> TO DO
Filter these entries down to the lines that hold the word "Given", and show each of them.

> DATA FOR PROCESSING
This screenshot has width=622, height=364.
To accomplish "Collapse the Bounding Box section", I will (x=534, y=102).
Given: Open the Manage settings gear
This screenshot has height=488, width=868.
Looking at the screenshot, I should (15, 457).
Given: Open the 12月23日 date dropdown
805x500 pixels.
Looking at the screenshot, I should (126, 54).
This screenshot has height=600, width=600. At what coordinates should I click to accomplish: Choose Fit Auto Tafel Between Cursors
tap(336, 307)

--

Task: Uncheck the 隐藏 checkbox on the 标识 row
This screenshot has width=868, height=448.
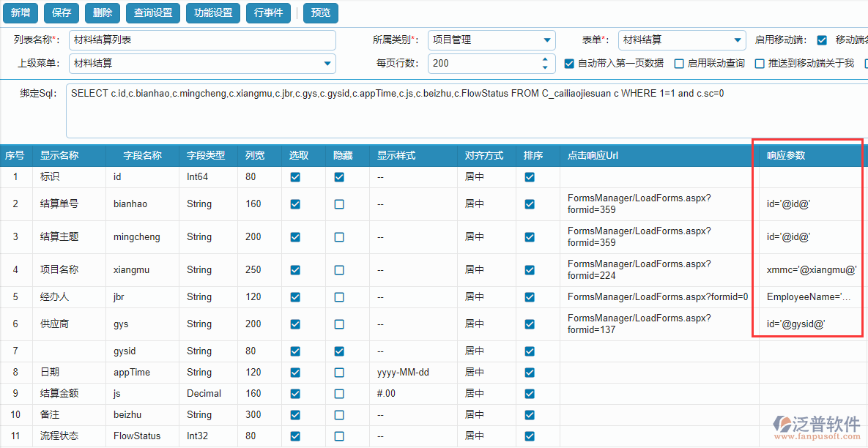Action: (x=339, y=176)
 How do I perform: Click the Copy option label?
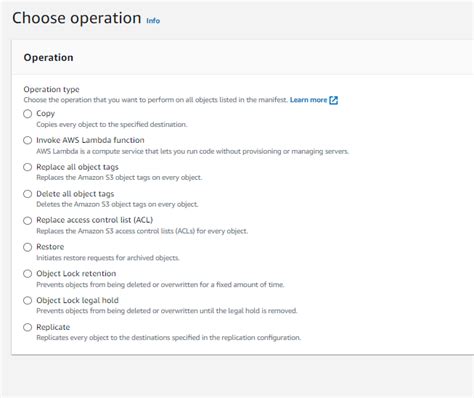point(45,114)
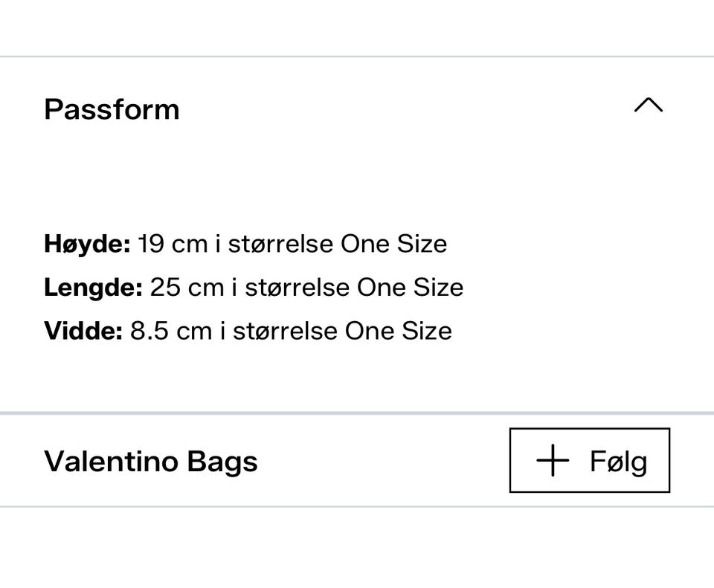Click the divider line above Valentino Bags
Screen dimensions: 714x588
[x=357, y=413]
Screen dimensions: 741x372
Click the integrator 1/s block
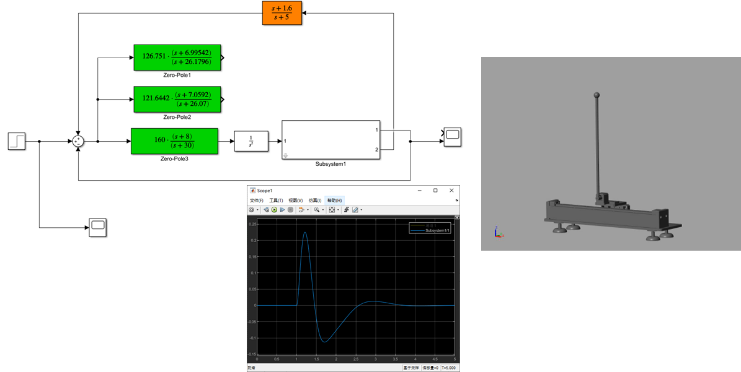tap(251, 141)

* * *

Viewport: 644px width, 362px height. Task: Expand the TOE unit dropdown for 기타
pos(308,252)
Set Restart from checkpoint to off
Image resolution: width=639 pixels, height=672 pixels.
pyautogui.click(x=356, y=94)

> RESPONSE TO THE TASK
Given: Open the Manage settings gear
Given: Open the 12月23日 date dropdown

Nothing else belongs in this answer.